───── TEXTE EXTRAIT

Pour Volcker, cela signifiait augmenter les taux d’intérêt jusqu’à 19 %. Cela a suffi à provoquer une récession profonde au début des années 80 en organisant la destruction de la demande. Lorsque les taux approchent les 20 %, vous réfléchissez à deux fois avant d’acheter une nouvelle télévision à crédit ou un nouveau four pour votre boulangerie. Les gens ne sont alors plus en mesure de consommer et d’investir autant qu’avant.

Jérome Powell devrait alors officiellement déclarer une guerre totale à l’inflation. Le discours belliqueux de Paul Volcker a contribué à forger la crédibilité de la Fed et du dollar pendant plusieurs décennies. Mais ces dernières années, les tergiversations de la Réserve fédérale, son intérêt pour la théorie monétaire moderne et ce genre de bizarreries ont affecté sa crédibilité.

L’éminent et influent économiste Laurence Summers pense que la Fed a déjà perdu sa crédibilité en cessant de parler de stabilité des prix, alors qu’il s’agit de son mandat principal :

La Fed doit déclarer la guerre à l’inflation pour éviter de perdre sa crédibilité

La seule façon de la retrouver sa crédibilité serait donc de déclarer une guerre thermonucléaire à l’inflation. Et ce ne serait absolument pas drôle. Pour l’instant, la Réserve fédérale devrait commencer à faire des prévisions sérieuses sur le chômage. Le fait qu’aucun des 19 membres du FOMC ne s’attende à ce que le chômage dépasse 4,5 % à un moment donné montre que la Fed hésite encore à assumer l’exercice de son mandat le plus important : assurer la stabilité des prix.

──────────
───── INFORMATIONS FOURNIES

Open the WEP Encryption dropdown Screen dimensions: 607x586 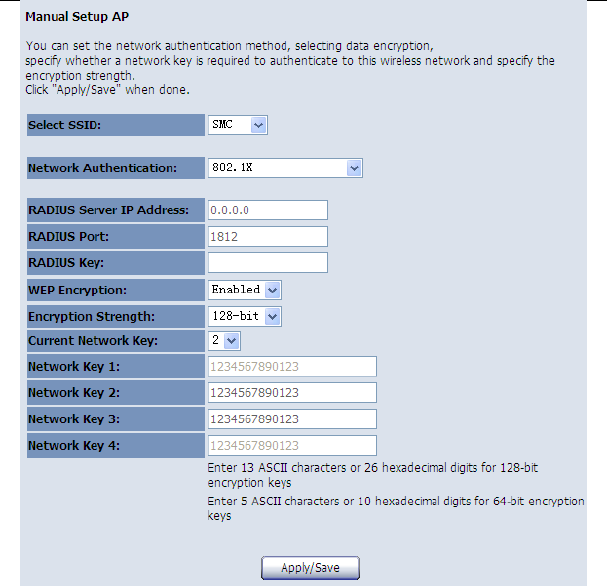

──────────
───── INFORMATIONS FOURNIES

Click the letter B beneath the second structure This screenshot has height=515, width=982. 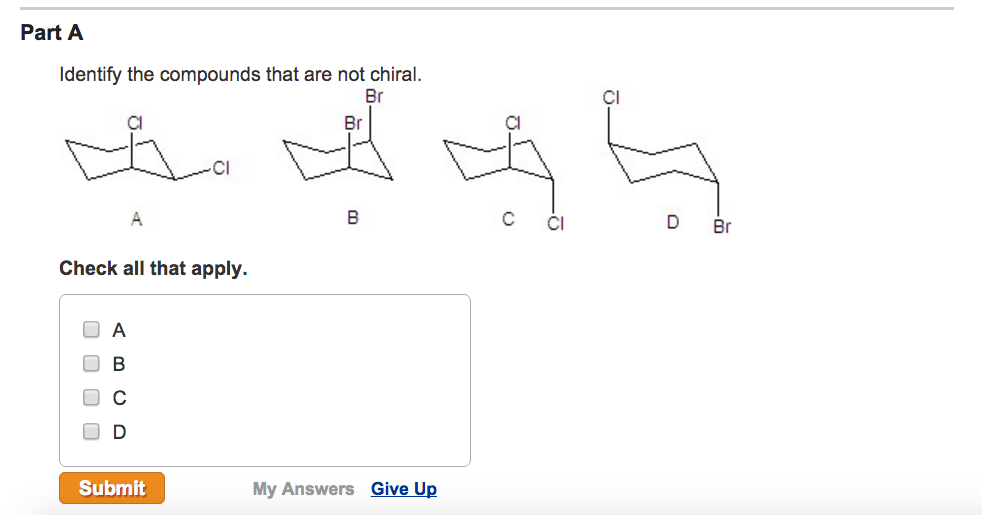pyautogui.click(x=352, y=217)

──────────
───── INFORMATIONS FOURNIES

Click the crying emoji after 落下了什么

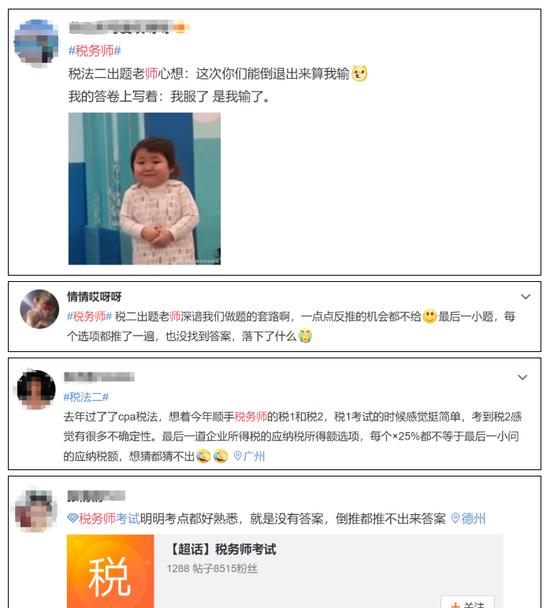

──────────

TRAVAIL DEMANDÉ »
A. Répondez aux questions suivantes à partir du texte extrait :
(i) Jusqu'à quel niveau Volcker a-t-il augmenté les taux d'intérêt ?
(ii) Selon Laurence Summers, la Fed a perdu sa crédibilité en cessant de parler de quoi ?
(iii) Quel taux de chômage aucun des membres du FOMC ne s'attend-il à voir dépassé ?
B. Recopiez tout le passage du texte extrait, depuis « Pour Volcker, cela » jusqu'à « affecté sa crédibilité. ».

RÉPONSES ATTENDUES »
A.
(i) Jusqu'à 19 %.
(ii) De la stabilité des prix.
(iii) 4,5 %.

B.
Pour Volcker, cela signifiait augmenter les taux d’intérêt jusqu’à 19 %. Cela a suffi à provoquer une récession profonde au début des années 80 en organisant la destruction de la demande. Lorsque les taux approchent les 20 %, vous réfléchissez à deux fois avant d’acheter une nouvelle télévision à crédit ou un nouveau four pour votre boulangerie. Les gens ne sont alors plus en mesure de consommer et d’investir autant qu’avant.

Jérome Powell devrait alors officiellement déclarer une guerre totale à l’inflation. Le discours belliqueux de Paul Volcker a contribué à forger la crédibilité de la Fed et du dollar pendant plusieurs décennies. Mais ces dernières années, les tergiversations de la Réserve fédérale, son intérêt pour la théorie monétaire moderne et ce genre de bizarreries ont affecté sa crédibilité.